═══ EXTRACTED INFORMATION

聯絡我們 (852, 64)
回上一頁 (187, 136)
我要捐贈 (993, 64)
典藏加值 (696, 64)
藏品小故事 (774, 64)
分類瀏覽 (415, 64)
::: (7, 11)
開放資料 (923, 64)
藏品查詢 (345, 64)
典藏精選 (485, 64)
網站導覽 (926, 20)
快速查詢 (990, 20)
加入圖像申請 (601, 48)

══════

Starting at the item "回上一頁 (187, 136)" and ending with the last of the items, copy the lines out again, swapping "快速查詢" for "站內搜尋" and leaving everything else unchanged. Give only those lines.

FULL RESPONSE:
回上一頁 (187, 136)
我要捐贈 (993, 64)
典藏加值 (696, 64)
藏品小故事 (774, 64)
分類瀏覽 (415, 64)
::: (7, 11)
開放資料 (923, 64)
藏品查詢 (345, 64)
典藏精選 (485, 64)
網站導覽 (926, 20)
站內搜尋 (990, 20)
加入圖像申請 (601, 48)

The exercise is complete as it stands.